The crowd in Huntsville that night took great delight in his matter-of-fact statement that coverage of the Siegelman case in the Alabama media was, “off the charts … worse than most of the cases I’ve studied in the former Soviet Union.”
In his world there is no middle ground, only saints and devils. His favored literary metaphor for the anti-Siegelman forces is Javert, the obsessive inspector from Victor Hugo’s Les Miserables. Horton’s Javert encompassed Rove, the Bush Justice Department, the Rileys, the Canarys, and, perhaps especially, Louis Franklin.
The Javert conceit appeared regularly in Horton’s columns and in titles of his pieces, such as, “Javert’s Wailings Grow Louder,” and “More Responses to Javert,”and “Javert’s Amazing Pirouettes.”
“Javert is a part of a culture of moral collapse and decrepitude … This culture has nothing to do with justice and truth,” Horton explained. “It is indeed the enemy of truth and justice. Its natural matrix is fetid and dark, it operates with innuendo and falsehood writ large, drawing heavily on the reputation of ancient and once noble institutions through which its rot swiftly spreads.”
Swirling within this fetid matrix was the repugnant Alabama media, chiefly theBirmingham News and the Press Register, which as Horton never tired of pointing out, are “sister” papers, both owned by Newhouse-owned Advance Publication. In his brain, that’s no coincidence. In fact, we “co-ventured the prosecution,”probably after being bribed, and should be subjected to a federal criminal
investigation.
This from a March 2008 column, “A Brain Dead Press”:
The bottom line is that these papers have an amazingly warm and cozy relationship with the current political powers-that-be in the state. I have no idea what they get out of this relationship, but on matters such as this I am far too cynical to think that they’d engage in such reputation-damaging factual contortions without very strong incentives.
The big offenders, as I have chronicled repeatedly, are the Birmingham News and the Mobile Press-Register. If a special prosecutor is appointed to examine the gross irregularities surrounding the Siegelman case — and calls for that step mount with each passing day — then the inexplicably cozy relationship between the two papers in Birmingham and Mobile and the politically directed prosecutors who pushed the case against Siegelman should be right near the top of the matters investigated.

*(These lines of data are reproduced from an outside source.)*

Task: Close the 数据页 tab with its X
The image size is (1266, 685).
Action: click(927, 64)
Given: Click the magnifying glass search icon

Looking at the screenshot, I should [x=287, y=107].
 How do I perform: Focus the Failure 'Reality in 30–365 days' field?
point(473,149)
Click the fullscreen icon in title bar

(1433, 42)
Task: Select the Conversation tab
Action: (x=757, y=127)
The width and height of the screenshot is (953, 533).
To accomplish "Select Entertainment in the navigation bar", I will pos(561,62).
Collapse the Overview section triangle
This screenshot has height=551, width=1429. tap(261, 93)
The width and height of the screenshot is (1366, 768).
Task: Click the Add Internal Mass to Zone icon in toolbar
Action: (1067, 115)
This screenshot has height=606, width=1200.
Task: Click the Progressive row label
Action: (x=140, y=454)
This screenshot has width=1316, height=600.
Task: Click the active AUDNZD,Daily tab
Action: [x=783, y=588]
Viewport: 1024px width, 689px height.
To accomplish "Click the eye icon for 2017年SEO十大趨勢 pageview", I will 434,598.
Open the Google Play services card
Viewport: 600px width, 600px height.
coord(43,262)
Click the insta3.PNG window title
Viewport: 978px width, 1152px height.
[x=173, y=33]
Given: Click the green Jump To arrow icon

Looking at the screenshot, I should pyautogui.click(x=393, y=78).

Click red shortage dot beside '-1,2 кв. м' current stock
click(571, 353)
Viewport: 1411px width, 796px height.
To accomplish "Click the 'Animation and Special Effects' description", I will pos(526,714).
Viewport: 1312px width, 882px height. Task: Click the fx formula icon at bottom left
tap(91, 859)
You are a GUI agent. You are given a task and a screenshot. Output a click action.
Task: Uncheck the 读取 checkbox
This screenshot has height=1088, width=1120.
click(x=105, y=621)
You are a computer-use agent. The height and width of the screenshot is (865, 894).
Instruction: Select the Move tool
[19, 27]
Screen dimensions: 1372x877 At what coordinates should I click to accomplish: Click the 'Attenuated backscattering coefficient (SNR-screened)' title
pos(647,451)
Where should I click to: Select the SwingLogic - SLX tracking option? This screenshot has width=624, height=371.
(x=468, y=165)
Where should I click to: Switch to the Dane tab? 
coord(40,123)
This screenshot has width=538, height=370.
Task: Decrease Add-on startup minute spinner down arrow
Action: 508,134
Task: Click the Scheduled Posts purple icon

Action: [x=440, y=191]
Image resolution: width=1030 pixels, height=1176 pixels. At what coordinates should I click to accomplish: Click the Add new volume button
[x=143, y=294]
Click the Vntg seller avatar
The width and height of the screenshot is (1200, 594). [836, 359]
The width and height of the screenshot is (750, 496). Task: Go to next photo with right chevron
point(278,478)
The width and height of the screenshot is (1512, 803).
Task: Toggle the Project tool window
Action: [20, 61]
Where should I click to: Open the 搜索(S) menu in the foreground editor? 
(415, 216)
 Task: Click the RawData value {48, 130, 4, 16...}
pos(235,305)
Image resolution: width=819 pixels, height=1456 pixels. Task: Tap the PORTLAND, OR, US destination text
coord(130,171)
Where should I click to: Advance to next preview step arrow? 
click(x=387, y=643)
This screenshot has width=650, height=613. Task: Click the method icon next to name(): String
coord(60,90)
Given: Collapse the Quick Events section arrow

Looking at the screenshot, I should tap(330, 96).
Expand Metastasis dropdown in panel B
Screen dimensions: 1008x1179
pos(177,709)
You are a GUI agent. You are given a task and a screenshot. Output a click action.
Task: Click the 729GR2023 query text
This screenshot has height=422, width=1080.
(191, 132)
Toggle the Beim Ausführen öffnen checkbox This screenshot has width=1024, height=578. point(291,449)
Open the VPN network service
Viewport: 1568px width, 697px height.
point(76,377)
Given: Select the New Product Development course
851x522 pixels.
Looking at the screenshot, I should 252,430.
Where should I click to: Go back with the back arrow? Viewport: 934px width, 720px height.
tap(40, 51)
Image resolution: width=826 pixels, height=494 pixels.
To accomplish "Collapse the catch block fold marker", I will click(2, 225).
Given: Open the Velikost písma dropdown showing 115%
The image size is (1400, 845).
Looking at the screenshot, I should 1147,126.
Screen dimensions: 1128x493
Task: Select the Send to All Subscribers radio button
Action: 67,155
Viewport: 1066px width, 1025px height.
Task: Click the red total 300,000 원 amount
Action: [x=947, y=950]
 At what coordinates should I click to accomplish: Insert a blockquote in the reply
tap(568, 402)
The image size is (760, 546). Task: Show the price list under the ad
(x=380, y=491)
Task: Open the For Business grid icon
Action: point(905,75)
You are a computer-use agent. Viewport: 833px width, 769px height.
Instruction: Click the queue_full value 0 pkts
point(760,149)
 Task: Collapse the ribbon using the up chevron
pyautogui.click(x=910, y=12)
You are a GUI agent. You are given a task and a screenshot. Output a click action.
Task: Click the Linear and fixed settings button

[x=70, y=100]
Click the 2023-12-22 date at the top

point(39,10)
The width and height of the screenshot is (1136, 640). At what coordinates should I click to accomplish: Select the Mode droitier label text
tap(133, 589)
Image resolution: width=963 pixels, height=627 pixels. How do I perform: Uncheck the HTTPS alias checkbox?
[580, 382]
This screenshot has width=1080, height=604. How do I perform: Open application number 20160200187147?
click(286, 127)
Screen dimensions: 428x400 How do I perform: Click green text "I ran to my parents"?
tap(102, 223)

Horton will be a regular presence in the final section of this book. I recognize that by making him so I risk appearing vengeful, as Javert writing about Javert. In fact, I was far more troubled by what he wrote about others, especially the judge, jurors and prosecutors. Agree with them or not, they were honorable people doing their jobs. He treated them like dogs. But that’s not the reason Horton will figure prominently here.
Rather, it’s his relevance.
In part through his tireless advocacy of Jill Simpson and her story, this arrogant, nasty man – Javert if ever -- influenced the coverage of the Siegelman case by major national media and appears to have all but dictated the findings on the case by the Democrat majority of the U.S. House Judiciary Committee.
That is the central scandal of this last section. It’s about a con, pulled off by Horton, Simpson and others, and leading his own charge, Don Siegelman.